Solana Faces Ongoing Threat as Wallet Drainers Pilfer Over $4M in 30 Days

In a disturbing trend, Solana, which gained prominence after a remarkable rally in December, is grappling with scammers and hackers exploiting its expanding user base. Over the last month, malicious actors successfully drained millions from unsuspecting users, presenting a significant challenge for the network.

Surge in Phishing Scams:

Blockchain security firm Scam Sniffer alerts the public to a surge in phishing scams using wallet drainers, resulting in over $4 million siphoned from more than 4,000 Solana wallets in the past month.

Rainbow Drainer Exploit:

Uncovered on December 16, 2023, during an airdrop phishing incident, the Rainbow Drainer exploit deceived victims with an NFT airdrop guise. Users unknowingly signed a seemingly innocent contract, enabling hackers to drain over $2 million from 2,000 users.

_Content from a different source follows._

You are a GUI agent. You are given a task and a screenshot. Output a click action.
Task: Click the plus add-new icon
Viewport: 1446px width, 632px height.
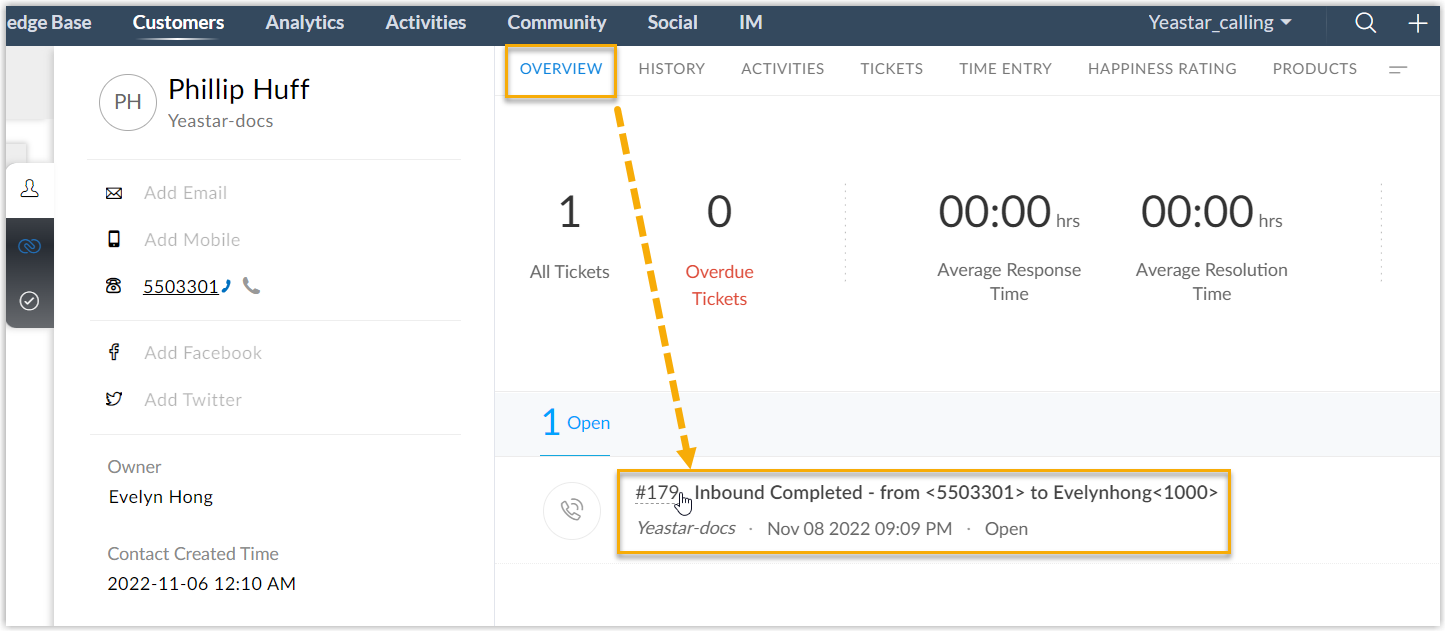pos(1417,23)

Scam Sniffer analysis of Rainbow Drainer exploit. Source: Dune.

Node Drainer:

Discovered during the Christmas holidays, the Node Drainer remained active, managing to pilfer over $2 million from 2,000 users within a mere two weeks. Stolen assets included significant amounts of BONK tokens, totaling $1 million, alongside other memecoins.

Targeting BONK Holders:

Scam Sniffer suggests that hackers are predominantly targeting BONK holders, capitalizing on the recent surge in the token's popularity.

Absence of Blocklist:

The absence of a Solana ecosystem blocklist to identify and block such NFTs allows scammers to continue their campaigns. The perpetrators have already shifted to a new phishing campaign named MEMEDROP.

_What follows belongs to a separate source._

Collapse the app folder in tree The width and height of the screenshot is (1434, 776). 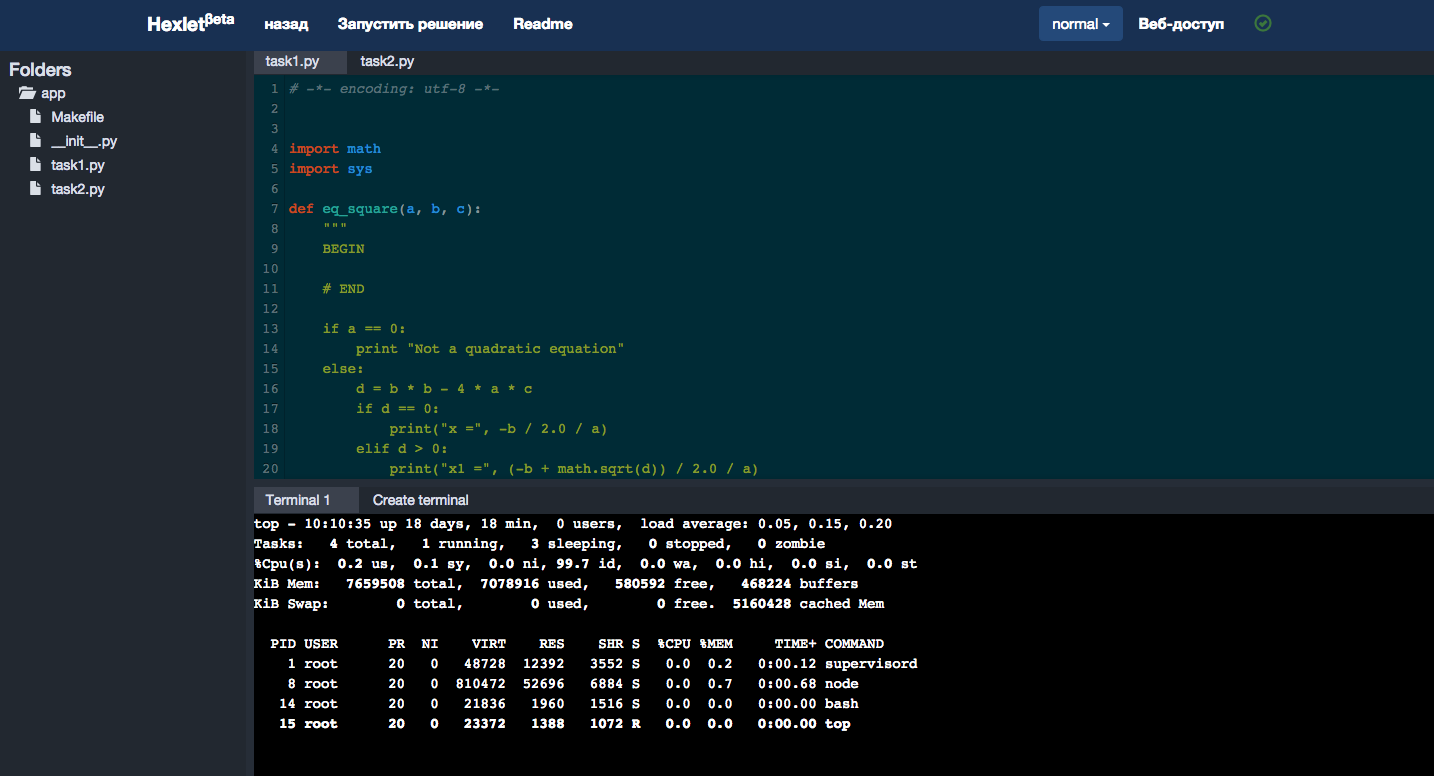(x=53, y=93)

Solana's vulnerability to phishing scams and wallet drainers has become a pressing concern, with over $4 million drained in just 30 days. The ongoing exploitation of unsuspecting users, coupled with the absence of a blocklist, emphasizes the need for increased security measures within the Solana ecosystem to safeguard users against evolving phishing tactics.